Death, to Moussaoui
Thankfully, I mean only to speak of death in the abstract. He keeps his distance yet, skirting the edges of my life, testing boundaries, nipping chicken wire. For many others death is far too regular, a fixture, background accompaniment like humming locusts and cicadas. He is endemic and anthemic to thousands of Africans, the only repetition with regularity. He is slicked with oil and dogma in the middle east; his cowl swells and ripples; he bellows.

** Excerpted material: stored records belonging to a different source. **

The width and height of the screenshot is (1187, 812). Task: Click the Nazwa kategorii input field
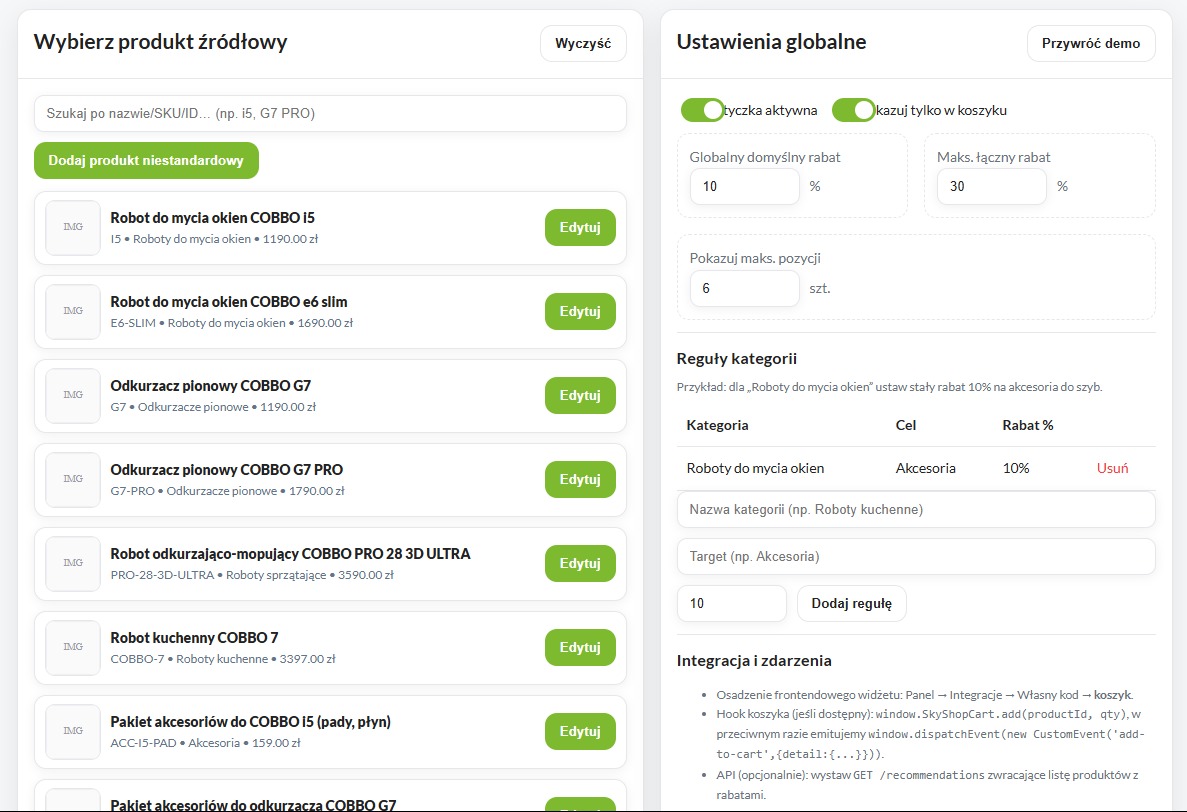(x=915, y=510)
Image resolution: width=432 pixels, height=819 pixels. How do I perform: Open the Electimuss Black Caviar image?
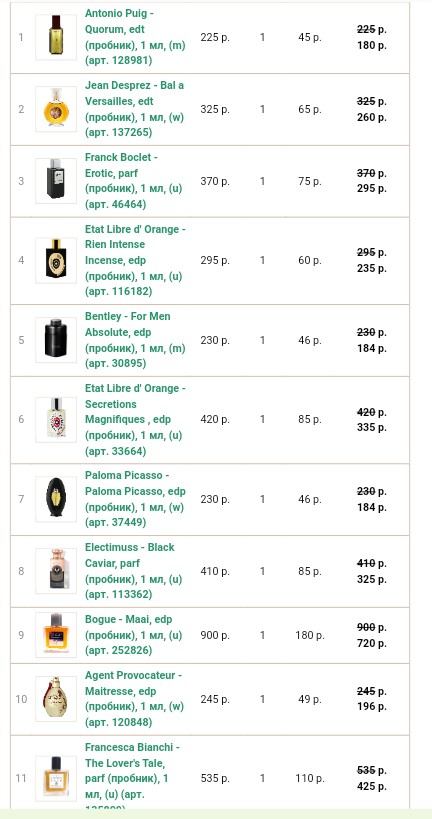click(56, 571)
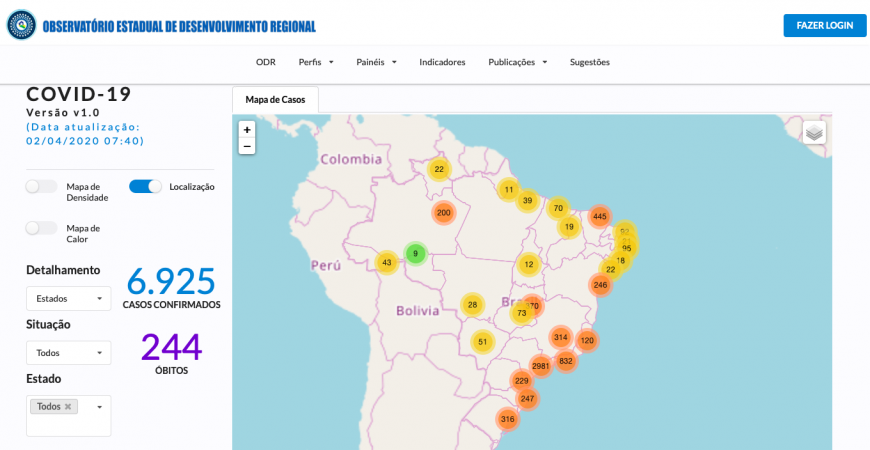
Task: Remove the Todos tag in Estado
Action: (68, 407)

Two days ago, twelve jurors saw fit to deny Zacarias Moussaoui a meeting with grim finality, and sentenced him to life in prison. I am unsure if the conspiracy charge alone sufficed to earn him the life sentence - certainly the severity of his attempted crimes merited as much. But the jurors did something I feared they would find impossible: convict a narcissistic, braggart terrorist (who had accomplished nothing) without stringing him up publicly. America should exhale coolly and strongly right now. His culpability in question, Moussaoui waited until he was near the end of his trial to recant and tell the world that he planned all along to hijack another plane and kill thousands more. Evidence to the contrary notwithstanding, even his rhetoric sounded like a pitchman who, having botched his sales shtick, finds his audience nonetheless receptive and, palms sweaty, seals the deal and thanks his gods. Moussaoui, nothing more than a hate-filled opportunist, saw his trial as his only means to become a martyr, but in his self-serving taunts and tirades managed to confuse jihad-al-asgar (struggle against an external force) with jihad-al-akbar (struggle for the soul). Whether he conflated the two because of misguided religious teaching or his abusive childhood or his disfranchisment growing up in France is irrelevant. What is relevant is that an apostatic (according to him) state managed to finesse the difference for him.

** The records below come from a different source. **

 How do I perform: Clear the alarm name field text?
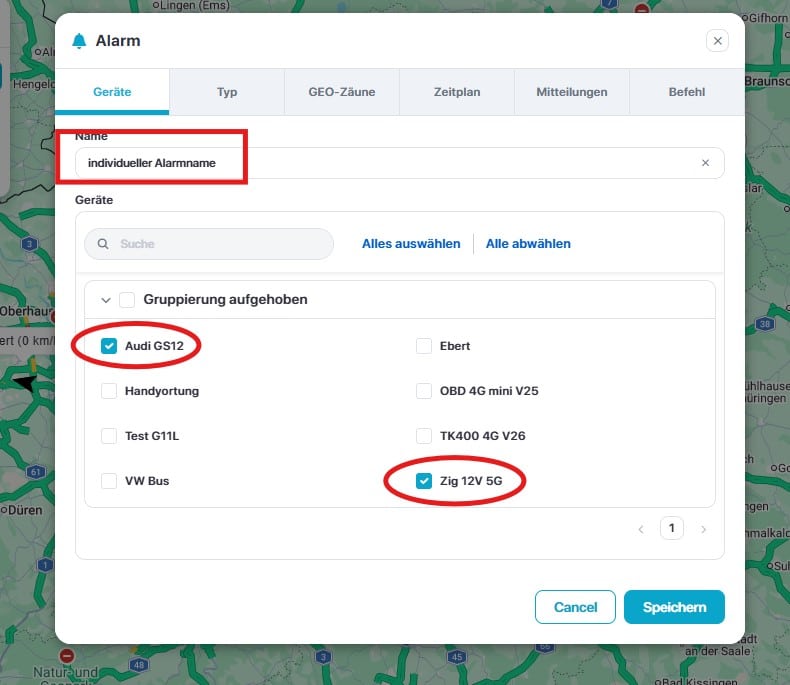705,163
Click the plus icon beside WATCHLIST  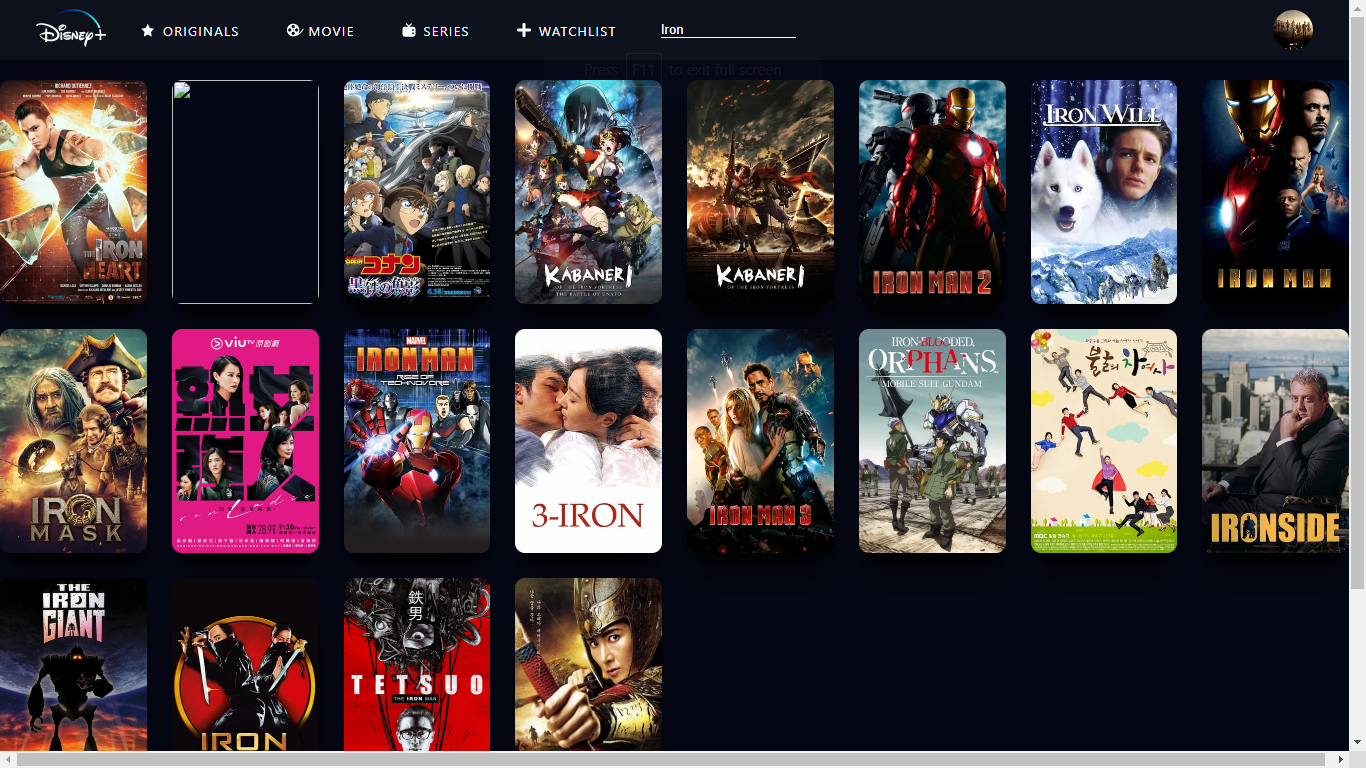pyautogui.click(x=522, y=31)
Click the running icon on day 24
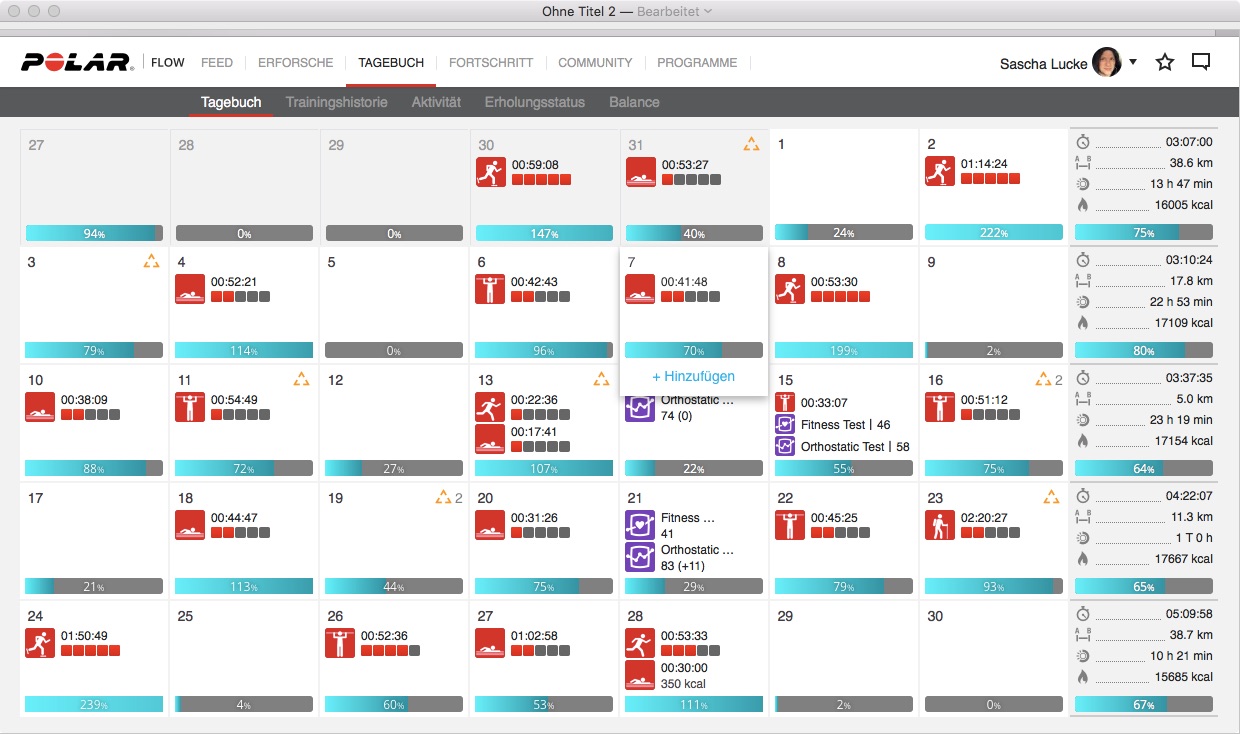The image size is (1240, 734). point(40,642)
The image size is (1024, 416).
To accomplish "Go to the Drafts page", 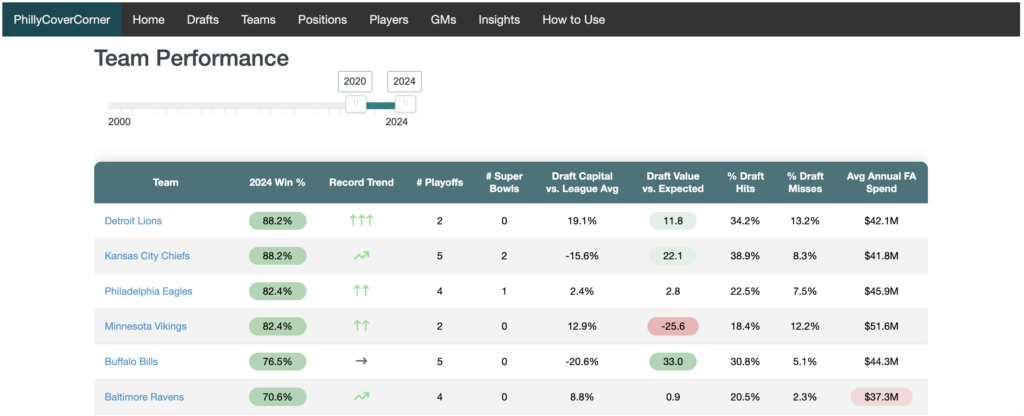I will click(203, 19).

Moussaoui's sentence means that, for the rest of his natural life, America will spend about $25,000 per year keeping him incarcerated, doing goodness knows what. Now, if I may editorialize for a moment, I think this is a small price to pay for the triumph of the internal struggle despite our ongoing external struggle. Moussaoui is a misanthrope, to be sure, but he was not always so. As I've mentioned before, the emphasis among young Arabic Muslim men to attack America (or "the West") stems from isolation and demagoguery, not from inherent distaste for America. Killing Moussaoui would have validated both the worst fears and the highest hopes of a young, impressionable, impoverished Islamic Arab. Keeping him in prison may expose religious martyrdom for the fraud it is and keep others from accepting a radical imam's words at face value.
I cannot understand why so many people dislike this verdict! Do Americans thirst for death? Have we not seen that killing under false pretenses only ups the body count by an order of magnitude? Legally, it seems clear that he ought receive a life sentence instead of death. Ethically it seems even clearer! Kill a prisoner who, for all intents and purposes, was the merest attache to the masterminds and executors? Though I find the death penalty immoral without exception, here I would have found it especially reprehensible. Death, as I said, is regular for people in the middle east in a way we cannot understand. To give Moussaoui that release would be to grant that regularity on our shores. Now, if Osama bin Laden happens to be settling down for tea in Waziristan when a predator drone comes a-rampagin', I'll shed no tears at his death. But if a unit of Rangers apprehends him and extradites him to New York to stand trial, I hope those jurors would also keep him locked away for life. Far better that he languish, forced to pound license plates (irony of ironies; do inmates still do that?), than become practically deified. I daresay the internal struggle - is it right to kill if our opponent craves and needs death? - is the only path to resolving our place in the external struggle. (As I write, the fight for Iraq's trust, and for Afghanistan's peace)
I will not discuss which mitigating factors the jurors used to come to their decision; I'll let far smarter people do that for me. I will say that, no matter how those twelve people came to grips with Moussaoui's bigotry, they came to the right decision, the moral decision, and they will have my enduring respect.
1 Comments:
It's very difficult for jurors, if they are indeed a dozen partial people, to send a person to their death--even with a heinous crime like this one. The defense did a good job of painting Moussaoui as a "wannabe" and "victim" of abuse and culture that it placed that reasonable doubt that a good defense team should accomplish. I also agree that this was a "good" verdict, maybe not the "right" verdict, but a good one because it's relatively symbolic.